SELECTED EXCERPT:
* BEGIN *

Clyde Moody Siebman, Edward L. Foote, and Lawrence Augustine Phillips, of Siebman Reynolds Burg & Phillips LLP, Sherman, TX, Peter C. McCabe, III and Scott J. Szala, of Winston & Strawn, David C. McKone, Jodi Rosen Wine, Justin D. Swindells, and Stephen G. Rudisill, of Nixon Peabody LLP, Jonathan C. Huckabay and William P. Schuman, of McDermott Will & Emery, Chicago, IL, J. Thad Heartfield and M. Dru Montgomery, of The Heartfield Law Firm, Beaumont, TX, Jeffrey G. Knoll, of Cummins-Allison Corp, Mt. Prospect, IL, for Plaintiff.
Charles J. Rogers and Thomas Loyd Warden, of Conley Rose, P.C., Houston, TX, Michael James Guthrie, of Conley Rose, Plano, TX, Michael Joseph Truncale, of Orgain Bell & Tucker, Beaumont, TX, for Defendants.
After considering the jury's findings and ruling on the parties' motions for judgment as a matter of law ("JMOL"), the court has, by contemporaneous orders, awarded the damages found by the jury for pre-trial infringing conduct and entered a permanent injunction against Defendants to prevent future infringing conduct. As often happens, sales of infringing products were made between the date the verdict was received and the date the permanent injunction was entered.
The proper calculation of post-verdict damages became a more hotly contested issue after the Supreme Court held that injunctive relief must be considered under the traditional four-factor test. See eBay Inc. v. MercExchange, L.L.C., 547 U.S. 388, 391, 126 S.Ct. 1837, 1839, 164 L.Ed.2d 641 (2006). To determine post-verdict damages, a hearing is frequently held some weeks or months after trial, at which the parties, supported by their experts, present a revised version of the damage calculations that were presented at trial. The successful patent-holder argues that a new economic analysis is needed, because a verdict of infringement means that post-verdict sales of infringing products are willful. It is not clear to this court how the jury's verdict changes the supposedly objective analysis of lost profits or a reasonable royalty.
The verdict of infringement does normally mean that future infringement is willful. When infringement is willful, Congress has provided that "the court may increase the damages up to three times the amount found or assessed." 35 U.S.C. § 284. Since Congress has limited courts to trebling "adequate" damages, it may be helpful for the court to first determine reasonable damages for sales occurring, or to occur, after the verdict (whether in the form of lost profits, royalty, or some other measure), and then increase that amount to account for willfulness.
In this case, pursuant to notice given to the parties well before trial, the jury was asked to determine future damages, and arrived at a royalty rate of $400.00 per infringing unit sold. There is substantial evidence to support this finding. In accordance with 35 U.S.C. § 284, and after considering the Seagate factors,1 the court has determined that Defendants' post-verdict sales were willful and enhances the jury's award to $500.00 per infringing unit sold.

* END *

DO THIS: From the court opinion on post-verdict patent damages above, reproduce verbatim the passage that opens with the words "Clyde Moody Siebman, Edward" and closes with "IL, for Plaintiff.".

LISTED RECORDS:
* BEGIN *

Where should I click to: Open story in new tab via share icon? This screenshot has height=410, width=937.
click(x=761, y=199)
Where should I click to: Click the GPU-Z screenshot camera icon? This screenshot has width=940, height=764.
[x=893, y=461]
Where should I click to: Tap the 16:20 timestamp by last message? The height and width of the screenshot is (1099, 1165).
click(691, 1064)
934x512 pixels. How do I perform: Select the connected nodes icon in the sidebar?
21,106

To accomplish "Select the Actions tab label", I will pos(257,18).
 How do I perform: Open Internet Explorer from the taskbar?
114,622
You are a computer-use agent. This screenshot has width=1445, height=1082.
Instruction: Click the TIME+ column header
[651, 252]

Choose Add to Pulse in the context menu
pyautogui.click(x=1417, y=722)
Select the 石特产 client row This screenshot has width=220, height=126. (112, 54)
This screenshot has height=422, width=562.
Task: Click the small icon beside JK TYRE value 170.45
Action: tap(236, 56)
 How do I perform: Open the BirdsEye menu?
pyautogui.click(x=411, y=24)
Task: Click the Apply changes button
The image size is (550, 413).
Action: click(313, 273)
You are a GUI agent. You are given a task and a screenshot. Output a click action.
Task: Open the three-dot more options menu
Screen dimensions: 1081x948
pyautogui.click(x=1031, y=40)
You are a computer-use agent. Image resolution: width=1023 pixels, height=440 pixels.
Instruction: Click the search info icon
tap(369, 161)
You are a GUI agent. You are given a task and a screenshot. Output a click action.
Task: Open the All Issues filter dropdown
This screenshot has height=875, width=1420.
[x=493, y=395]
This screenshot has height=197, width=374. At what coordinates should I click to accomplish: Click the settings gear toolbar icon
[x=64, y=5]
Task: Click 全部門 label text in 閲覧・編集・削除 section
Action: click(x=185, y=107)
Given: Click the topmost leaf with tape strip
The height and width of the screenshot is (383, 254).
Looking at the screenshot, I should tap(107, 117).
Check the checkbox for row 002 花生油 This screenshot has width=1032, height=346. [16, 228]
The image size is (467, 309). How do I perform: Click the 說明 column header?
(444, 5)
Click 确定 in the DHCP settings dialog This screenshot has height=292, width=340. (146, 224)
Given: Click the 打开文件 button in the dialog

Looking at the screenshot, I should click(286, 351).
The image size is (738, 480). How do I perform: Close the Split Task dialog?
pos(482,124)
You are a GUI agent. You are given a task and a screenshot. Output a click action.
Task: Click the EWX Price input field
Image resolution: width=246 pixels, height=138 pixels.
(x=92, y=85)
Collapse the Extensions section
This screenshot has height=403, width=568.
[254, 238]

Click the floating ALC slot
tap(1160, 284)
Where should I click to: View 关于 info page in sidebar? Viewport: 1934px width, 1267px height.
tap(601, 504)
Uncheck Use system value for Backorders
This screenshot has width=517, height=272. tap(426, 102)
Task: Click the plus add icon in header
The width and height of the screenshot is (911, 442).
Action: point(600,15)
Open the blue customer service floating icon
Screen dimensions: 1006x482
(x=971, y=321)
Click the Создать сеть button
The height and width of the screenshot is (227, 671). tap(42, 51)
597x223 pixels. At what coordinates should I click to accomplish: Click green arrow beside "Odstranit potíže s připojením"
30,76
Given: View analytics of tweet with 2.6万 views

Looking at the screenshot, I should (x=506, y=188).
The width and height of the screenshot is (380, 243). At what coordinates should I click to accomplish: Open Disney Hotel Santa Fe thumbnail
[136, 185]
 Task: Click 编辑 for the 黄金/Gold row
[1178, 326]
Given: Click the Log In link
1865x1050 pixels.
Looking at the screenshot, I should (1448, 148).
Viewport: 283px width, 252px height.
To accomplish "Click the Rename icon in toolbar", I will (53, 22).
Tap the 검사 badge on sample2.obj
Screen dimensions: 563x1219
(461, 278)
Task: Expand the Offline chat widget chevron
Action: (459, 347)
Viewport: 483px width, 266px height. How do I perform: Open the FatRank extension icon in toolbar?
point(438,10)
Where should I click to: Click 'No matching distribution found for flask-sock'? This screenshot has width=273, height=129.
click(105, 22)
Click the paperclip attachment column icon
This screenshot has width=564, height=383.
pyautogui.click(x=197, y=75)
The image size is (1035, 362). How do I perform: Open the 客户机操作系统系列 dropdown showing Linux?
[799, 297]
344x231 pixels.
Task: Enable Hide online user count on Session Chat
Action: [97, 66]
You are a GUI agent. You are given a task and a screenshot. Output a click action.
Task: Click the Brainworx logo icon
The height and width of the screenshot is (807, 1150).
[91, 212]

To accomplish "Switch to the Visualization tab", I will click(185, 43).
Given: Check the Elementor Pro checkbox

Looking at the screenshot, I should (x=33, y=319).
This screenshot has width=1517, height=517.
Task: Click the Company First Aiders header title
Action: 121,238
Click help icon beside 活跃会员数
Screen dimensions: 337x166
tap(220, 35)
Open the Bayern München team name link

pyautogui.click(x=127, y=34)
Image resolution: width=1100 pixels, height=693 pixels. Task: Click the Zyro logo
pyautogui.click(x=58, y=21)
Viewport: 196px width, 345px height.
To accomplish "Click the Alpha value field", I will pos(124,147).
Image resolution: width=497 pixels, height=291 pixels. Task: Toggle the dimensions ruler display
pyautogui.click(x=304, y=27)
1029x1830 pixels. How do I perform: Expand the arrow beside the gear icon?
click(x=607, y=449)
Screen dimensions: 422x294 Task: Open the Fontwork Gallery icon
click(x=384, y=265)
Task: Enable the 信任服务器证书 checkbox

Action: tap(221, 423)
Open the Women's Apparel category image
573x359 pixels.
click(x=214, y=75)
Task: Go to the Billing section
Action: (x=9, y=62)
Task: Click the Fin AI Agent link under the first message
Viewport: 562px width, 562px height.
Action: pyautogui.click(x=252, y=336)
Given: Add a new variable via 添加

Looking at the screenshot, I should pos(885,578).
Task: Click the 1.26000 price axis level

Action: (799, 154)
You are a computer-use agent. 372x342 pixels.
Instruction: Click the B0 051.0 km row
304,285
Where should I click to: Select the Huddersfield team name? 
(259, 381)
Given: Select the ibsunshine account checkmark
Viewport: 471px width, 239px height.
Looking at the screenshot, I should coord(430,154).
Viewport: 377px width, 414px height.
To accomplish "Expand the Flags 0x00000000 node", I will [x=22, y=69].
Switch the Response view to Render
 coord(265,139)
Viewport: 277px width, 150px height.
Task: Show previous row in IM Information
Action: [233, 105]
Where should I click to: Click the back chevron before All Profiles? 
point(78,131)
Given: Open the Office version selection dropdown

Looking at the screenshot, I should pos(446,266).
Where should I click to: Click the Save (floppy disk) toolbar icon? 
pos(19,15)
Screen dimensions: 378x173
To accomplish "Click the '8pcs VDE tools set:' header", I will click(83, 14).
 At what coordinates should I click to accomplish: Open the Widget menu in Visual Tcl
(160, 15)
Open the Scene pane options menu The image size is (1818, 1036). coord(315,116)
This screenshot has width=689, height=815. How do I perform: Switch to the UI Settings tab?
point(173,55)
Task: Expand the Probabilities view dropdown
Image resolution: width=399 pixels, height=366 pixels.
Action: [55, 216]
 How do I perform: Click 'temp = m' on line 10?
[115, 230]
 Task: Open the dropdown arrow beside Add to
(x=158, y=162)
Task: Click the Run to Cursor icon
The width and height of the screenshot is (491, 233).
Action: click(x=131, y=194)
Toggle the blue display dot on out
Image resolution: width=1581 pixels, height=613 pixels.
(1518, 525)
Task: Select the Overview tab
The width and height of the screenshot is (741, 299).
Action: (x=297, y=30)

* END *

RESULT BELOW:
Clyde Moody Siebman, Edward L. Foote, and Lawrence Augustine Phillips, of Siebman Reynolds Burg & Phillips LLP, Sherman, TX, Peter C. McCabe, III and Scott J. Szala, of Winston & Strawn, David C. McKone, Jodi Rosen Wine, Justin D. Swindells, and Stephen G. Rudisill, of Nixon Peabody LLP, Jonathan C. Huckabay and William P. Schuman, of McDermott Will & Emery, Chicago, IL, J. Thad Heartfield and M. Dru Montgomery, of The Heartfield Law Firm, Beaumont, TX, Jeffrey G. Knoll, of Cummins-Allison Corp, Mt. Prospect, IL, for Plaintiff.